Posthaste: Scheer’s big break for small biz isn’t for ‘mom and pop’ — and should investors worry about a Trump impeachment?
A new impeachment circus will land in Washington D.C. today and investors are already feeling jittery, piling in on gold and fleeing equities.
BMO Capital Market says that while an impeachment inquiry is “highly unlikely” to lead to the U.S. President’s dismissal from office, given the two-thirds vote required for conviction in the Senate (which means at least 20 Republicans will vote guilty), “it could distract Congress from ratifying the USMCA and distract the President from signing a trade deal with China.”
RBC Capital Markets, which surveyed clients in September to assess the market’s mood, says investors were feeling better in its latest survey, but that was before Trump’s Ukraine scandal blew up, leading to an impeachment inquiry. While the bank did not ask the impeachment question this time around, its June survey — when the Robert Mueller report was the talk of Washington — suggested that 57 per cent felt a Trump impeachment without conviction would be neutral for stocks.
“We tend to agree with the neutral assessment on the latter scenario, but note that it could have a more adverse impact on the market if it appears to lower Trump’s chances of winning re-election, or Biden’s chances for winning the nomination, given that a win by a progressive Democrat is clearly viewed as a negative scenario for stocks by investors today,” RBC said in its report.
Here’s what’s you need to know this morning:
The Canadian Imperial Bank of Commerce hosts its annual Eastern Institutional Investor Conference in Montreal
NDP Leader Jagmeet Singh will announce the NDP’s New Deal in Vancouver; Green Leader Elizabeth May in Halifax and Montreal; Conservative Leader Andrew Scheer in Quebec; Leader of the Liberal Party of Canada, Justin Trudeau in Thunder Bay, Ont. and Delta B.C.; Maxime Bernier, Leader of the People’s Party of Canada, in B.C.
U.S. Transportation Secretary Elaine Chao speaks to the Montreal Council on Foreign Relations about global transportation challenges in Montreal
Policy Options hosts a breakfast panel on emerging policy themes in the 2019 federal election campaign
The Elevate tech conference in Toronto
Disclosure application hearing for Huawei executive Meng Wanzhou’s case in Vancouver
BlackBerry Ltd.’s big earnings miss and lower forward guidance had the shares tumbling more than 20 per cent to a four-year low early Tuesday.
BlackBerry’s Internet-of-Things (IoT) division and Cylance cyber security unit both missed consensus estimates and contributed to the miss, according to analysts.
RBC Dominion Securities cut its price target for the Waterloo-based company to $7.50, from $9, noting that it remains a “show me” story.

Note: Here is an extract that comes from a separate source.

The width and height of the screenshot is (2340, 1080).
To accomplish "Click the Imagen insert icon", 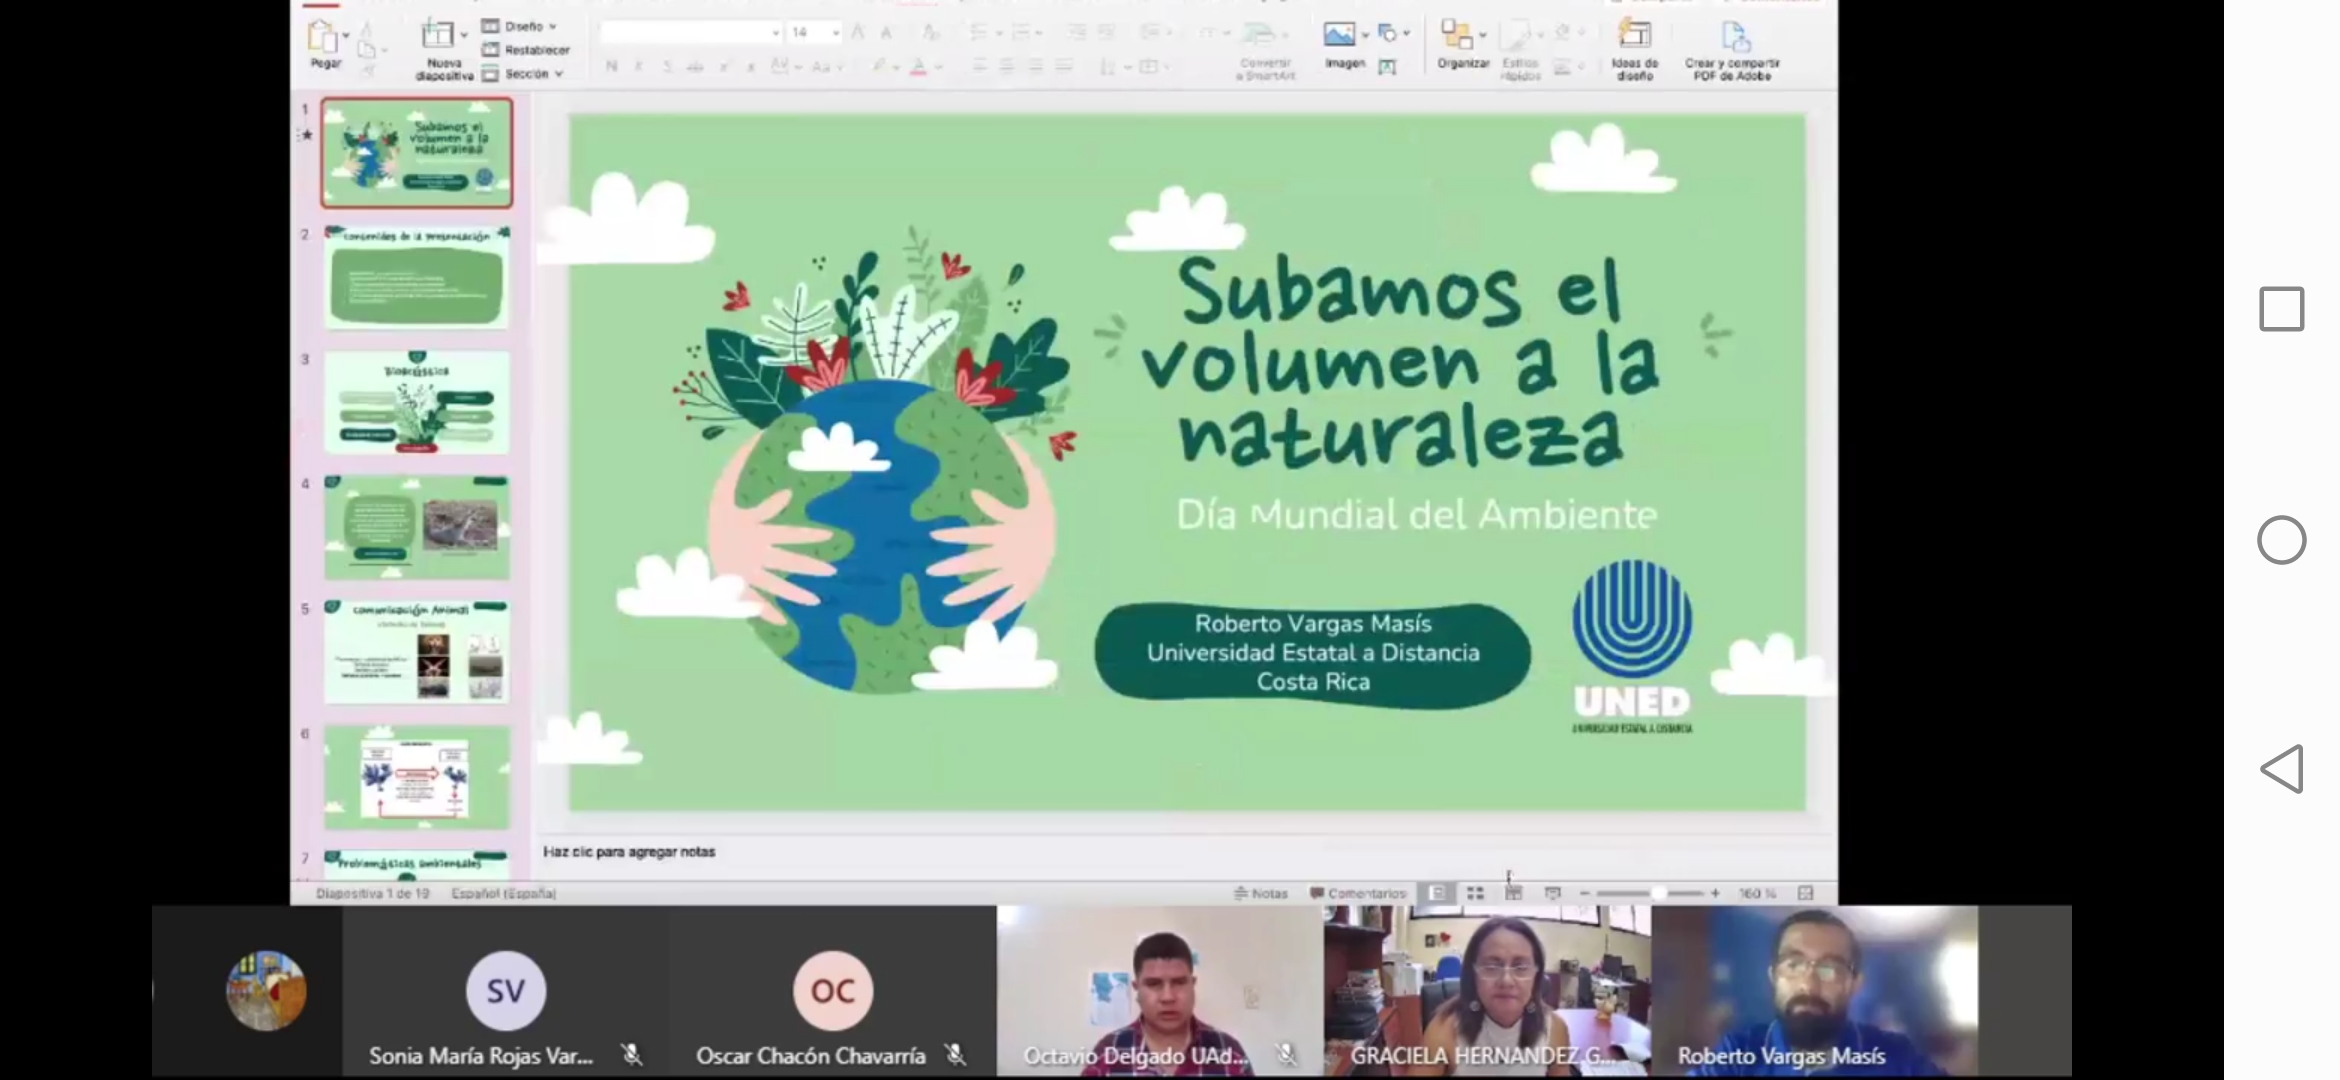I will point(1339,36).
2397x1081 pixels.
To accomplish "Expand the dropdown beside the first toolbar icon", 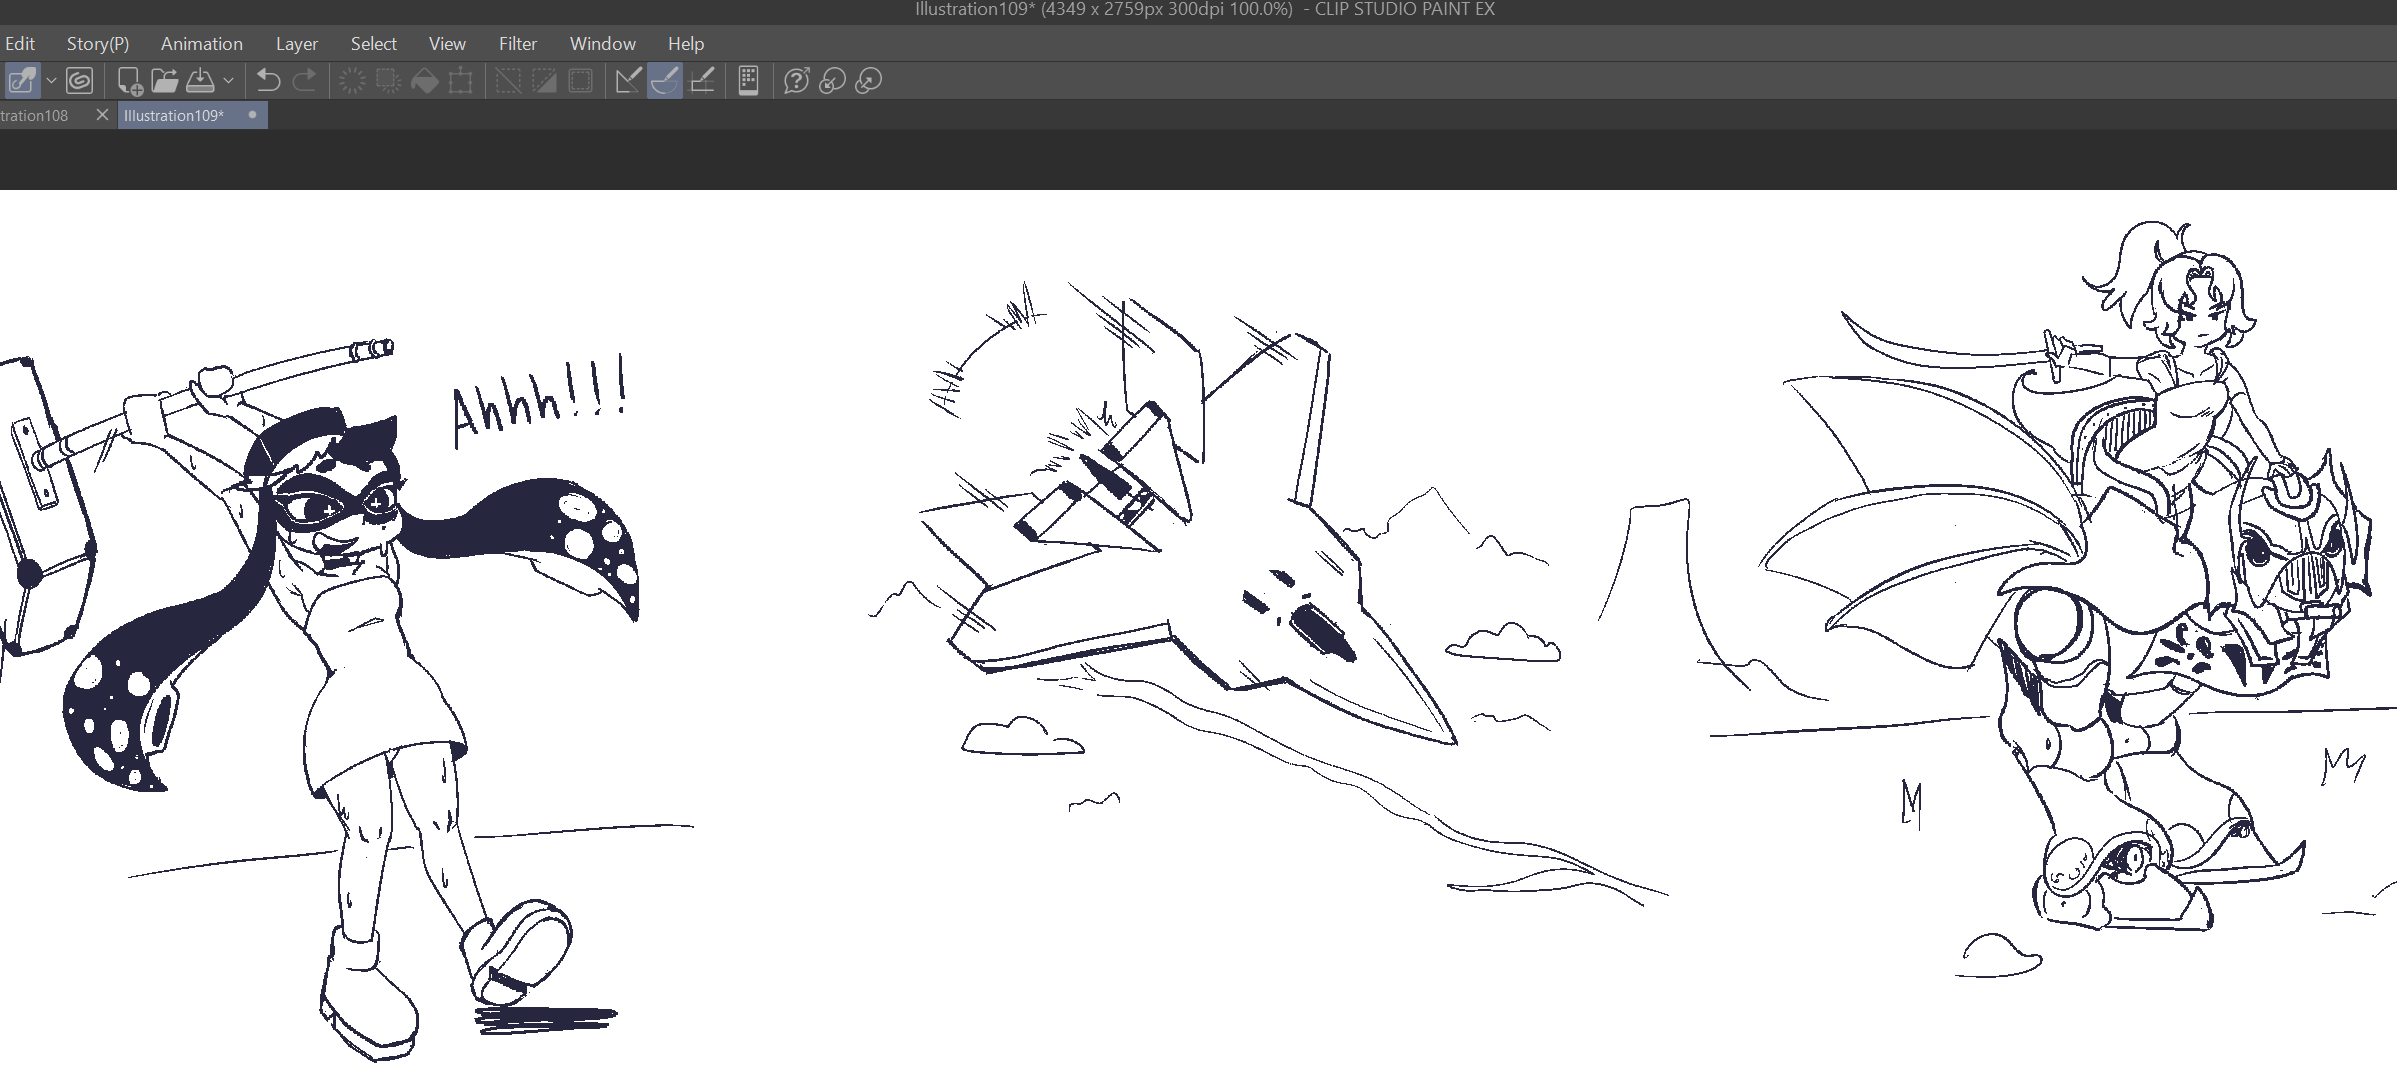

“The investor debate on BlackBerry stems from the company’s future opportunity compared to its current momentum,” wrote analyst Paul Treiber in a note to clients. “Licensing and BTS appears the healthiest, given design win momentum which may drive stronger growth. For other opportunities like ESS and Radar, limited near-term growth reduces long-term visibility. Cylance is early, and Cylance’s lower growth vs. some competitors creates uncertainty.”